It’s often said that when teamwork is working right, it’s the job site’s most important safety feature — but when it’s not, it is the job site’s biggest hazard.
Teamwork is important for specific tasks that require the entire crew to be clear on the language that everyone else is using, with the same goal, and the same understanding about who is accountable for what.
For example, team cohesion is vital when a crane is picking and placing a load, with riggers, spotters, signallers, and operators all needing to make sure the operator has eyes where they need to be.
This is doubly true for more challenging operations such as dual lifts, where a significant degree of risk is involved, or for highly repetitive tasks, where complacency can lead to communication breakdowns.

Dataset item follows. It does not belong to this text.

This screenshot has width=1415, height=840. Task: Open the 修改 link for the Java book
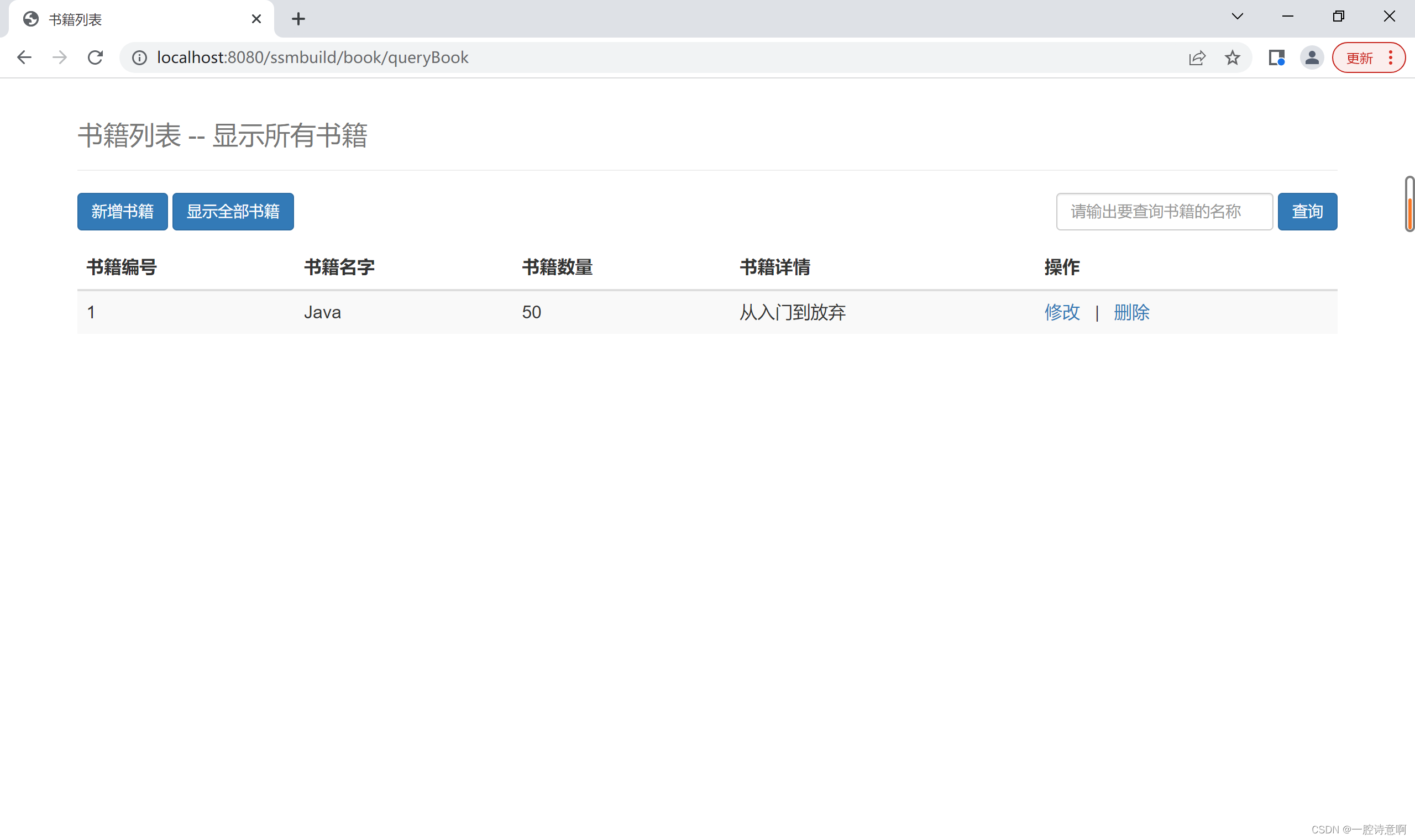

In tomorrow’s world of physical distancing and additional safety measures, where new rules and habits must be rapidly learned and applied, effective communication and teamwork are even more critical.
However, teamwork and communication can be challenging skills to train, let alone screen for in new employees. That doesn’t make them any less important to a company’s bottom line: Teamwork is about more than safety. It also impacts productivity and profitability. After all, ineffective team work creates an environment that’s overexposed to the potential for errors, wasted time, and the need to rework.
On the other hand, with effective team work, along with the obvious safety benefits, we also see improved work quality, accountability, and usage of resources.1
So how do you build effective crew communication skills? And, given the infrastructure stimulus that is likely to be a feature of the economic landscape, how do you screen your new hires for their teamwork abilities?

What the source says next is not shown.